Setelah keluarga di-ping-pong sana-sini, barulah pihak Polri memberitahukan hasilnya pada keluarga, itupun tidak boleh disalin atau difotocopy. Dari hasil otopsi tersebut dijelaskan bahwa dalam lambung Munir masih terdapat 450 mg arsenic, dalam darah terdapat 3 mg dan di urine terdapat 4 mg, yang kesemuanya sangat fatal. 

Selanjutnya pihak kepolisian juga tidak cekatan dalam melakukan penyelidikan dan penyidikan kasus ini. Mereka terkesan sangat melindungi Garuda. Dalam tempo enam bulan setelah kematian Munir, baru ada satu tersangka. Itupun berdasarkan hasil informasi keluarga dan kawan-kawan Munir. 

Pembunuhan terhadap Munir membangkitkan persatuan aktivis di Indonesia yang sempat melemah setelah jatuhnya Presiden Abdulrahman Wahid pada tahun 2001. Para aktivis menganggap saat ini adalah momen yang sangat penting untuk mendesakkan perlindungan terhadap Human Rights Defenders mengingat resiko-resiko yang dihadapi sangat tinggi. Para aktivis berkumpul mendirikan Komite Solidaritas untuk Munir (KASUM), dengan tujuan mendesak kepada Pemerintah untuk serius melakukan penyelidikan terhadap kasus pembunuhan Munir. Untuk tetap mempertahankan agar kasus ini terus mencuat, kami melakukan berbagai macam upaya, mulai dari mengadakan advokasi kepada kelompok grassroots hingga dunia internasional.

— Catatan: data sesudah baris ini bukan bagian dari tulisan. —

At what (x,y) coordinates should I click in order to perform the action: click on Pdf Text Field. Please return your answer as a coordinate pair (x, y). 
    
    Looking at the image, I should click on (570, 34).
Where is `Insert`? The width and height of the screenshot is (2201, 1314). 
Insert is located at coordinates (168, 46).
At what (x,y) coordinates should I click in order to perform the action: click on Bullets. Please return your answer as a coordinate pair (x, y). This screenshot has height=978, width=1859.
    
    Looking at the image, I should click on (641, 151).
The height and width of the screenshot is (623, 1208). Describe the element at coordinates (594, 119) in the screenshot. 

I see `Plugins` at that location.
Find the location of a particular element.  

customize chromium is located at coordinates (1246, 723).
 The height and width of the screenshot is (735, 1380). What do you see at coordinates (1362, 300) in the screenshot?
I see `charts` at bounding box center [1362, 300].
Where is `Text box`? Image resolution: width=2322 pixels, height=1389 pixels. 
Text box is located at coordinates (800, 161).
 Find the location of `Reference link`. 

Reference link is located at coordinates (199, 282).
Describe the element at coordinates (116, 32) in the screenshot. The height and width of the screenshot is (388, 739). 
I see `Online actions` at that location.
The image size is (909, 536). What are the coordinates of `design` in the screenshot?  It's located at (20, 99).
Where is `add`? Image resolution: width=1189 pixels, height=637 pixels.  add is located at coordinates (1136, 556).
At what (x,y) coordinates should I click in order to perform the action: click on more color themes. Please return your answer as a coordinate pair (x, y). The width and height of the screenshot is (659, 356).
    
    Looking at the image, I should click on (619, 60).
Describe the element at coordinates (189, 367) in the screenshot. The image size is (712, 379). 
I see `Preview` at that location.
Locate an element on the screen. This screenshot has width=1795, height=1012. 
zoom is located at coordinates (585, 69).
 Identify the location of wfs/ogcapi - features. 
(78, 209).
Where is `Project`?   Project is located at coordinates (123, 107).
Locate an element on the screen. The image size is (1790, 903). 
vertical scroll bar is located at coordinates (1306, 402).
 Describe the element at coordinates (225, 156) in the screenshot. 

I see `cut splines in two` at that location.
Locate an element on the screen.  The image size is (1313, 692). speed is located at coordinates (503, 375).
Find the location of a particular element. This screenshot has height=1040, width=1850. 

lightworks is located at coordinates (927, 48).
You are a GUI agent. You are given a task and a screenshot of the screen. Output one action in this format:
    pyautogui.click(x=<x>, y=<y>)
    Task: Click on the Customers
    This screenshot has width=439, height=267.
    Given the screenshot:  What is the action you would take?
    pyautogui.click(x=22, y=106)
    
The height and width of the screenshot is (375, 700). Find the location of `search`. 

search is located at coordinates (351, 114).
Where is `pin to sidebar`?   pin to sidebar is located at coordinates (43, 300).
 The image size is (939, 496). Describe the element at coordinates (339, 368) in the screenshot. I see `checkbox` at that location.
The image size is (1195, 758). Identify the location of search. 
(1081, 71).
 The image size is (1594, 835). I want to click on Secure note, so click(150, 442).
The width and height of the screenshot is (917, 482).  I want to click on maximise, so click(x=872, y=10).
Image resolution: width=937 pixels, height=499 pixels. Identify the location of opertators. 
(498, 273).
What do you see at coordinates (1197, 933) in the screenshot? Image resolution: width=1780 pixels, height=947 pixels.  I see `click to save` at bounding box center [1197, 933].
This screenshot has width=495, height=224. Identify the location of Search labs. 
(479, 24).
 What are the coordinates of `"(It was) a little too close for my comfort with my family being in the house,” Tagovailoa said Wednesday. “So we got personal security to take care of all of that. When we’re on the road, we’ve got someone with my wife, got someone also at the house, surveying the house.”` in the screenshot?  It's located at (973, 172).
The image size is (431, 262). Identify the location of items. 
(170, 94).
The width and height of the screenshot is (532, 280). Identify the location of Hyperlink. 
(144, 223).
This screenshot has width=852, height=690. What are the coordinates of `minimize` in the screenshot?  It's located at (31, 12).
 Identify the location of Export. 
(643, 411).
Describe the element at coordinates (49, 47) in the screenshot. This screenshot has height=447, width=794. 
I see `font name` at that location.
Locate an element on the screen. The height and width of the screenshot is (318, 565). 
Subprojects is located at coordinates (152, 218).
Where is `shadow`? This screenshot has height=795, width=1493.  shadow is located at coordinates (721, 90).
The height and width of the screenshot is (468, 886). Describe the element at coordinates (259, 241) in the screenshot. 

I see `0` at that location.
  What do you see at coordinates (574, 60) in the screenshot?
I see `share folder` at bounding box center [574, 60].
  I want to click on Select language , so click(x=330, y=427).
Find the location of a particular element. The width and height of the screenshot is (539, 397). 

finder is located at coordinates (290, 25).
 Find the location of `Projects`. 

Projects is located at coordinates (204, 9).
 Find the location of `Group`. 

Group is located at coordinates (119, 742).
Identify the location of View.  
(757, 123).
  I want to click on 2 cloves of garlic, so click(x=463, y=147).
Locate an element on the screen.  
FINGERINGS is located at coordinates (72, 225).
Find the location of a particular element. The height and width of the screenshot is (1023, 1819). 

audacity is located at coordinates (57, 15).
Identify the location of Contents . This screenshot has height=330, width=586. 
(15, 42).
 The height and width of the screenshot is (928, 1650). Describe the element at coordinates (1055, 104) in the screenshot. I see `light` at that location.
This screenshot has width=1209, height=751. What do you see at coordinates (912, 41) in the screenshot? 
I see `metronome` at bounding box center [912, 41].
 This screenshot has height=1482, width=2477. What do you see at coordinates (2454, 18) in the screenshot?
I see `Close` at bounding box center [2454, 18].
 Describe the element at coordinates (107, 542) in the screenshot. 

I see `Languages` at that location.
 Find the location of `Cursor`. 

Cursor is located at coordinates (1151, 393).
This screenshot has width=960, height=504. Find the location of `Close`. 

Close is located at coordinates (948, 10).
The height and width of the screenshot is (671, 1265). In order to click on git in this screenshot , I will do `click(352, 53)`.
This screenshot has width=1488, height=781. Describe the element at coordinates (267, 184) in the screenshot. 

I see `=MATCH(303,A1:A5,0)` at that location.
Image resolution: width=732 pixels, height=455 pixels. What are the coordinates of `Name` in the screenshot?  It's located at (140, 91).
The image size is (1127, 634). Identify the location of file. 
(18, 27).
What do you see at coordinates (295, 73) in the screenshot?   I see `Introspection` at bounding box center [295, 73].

Kami melakukan pemutaran film dokumentasi Munir ke semua daerah di Indonesia sekaligus mengangkat isu perlindungan terhadap Human Rights Defenders, mengadakan diskusi dengan Human Rights Defenders dan masyarakat sipil, melakukan pendekatan pada media massa, hingga melakukan lobby di parlemen, organisasi massa, dan Komisi HAM PBB. Kami juga melaporkan kasus ini kepada Hina Jilani selaku UN Special Representative for Human Rights Defenders

Desakan para aktivis, baik di dalam maupun di luar negeri, menghasilkan janji Presiden RI Susilo Bambang Yudhoyono untuk membantu sepenuhnya pengungkapan kasus Munir. Presiden membentuk Tim Pencari Fakta (TPF) kasus Munir pada tanggal 23 Desember 2005 dengan tujuan untuk membantu pihak kepolisian dalam melakukan penyelidikan dan penyidikan kasus ini.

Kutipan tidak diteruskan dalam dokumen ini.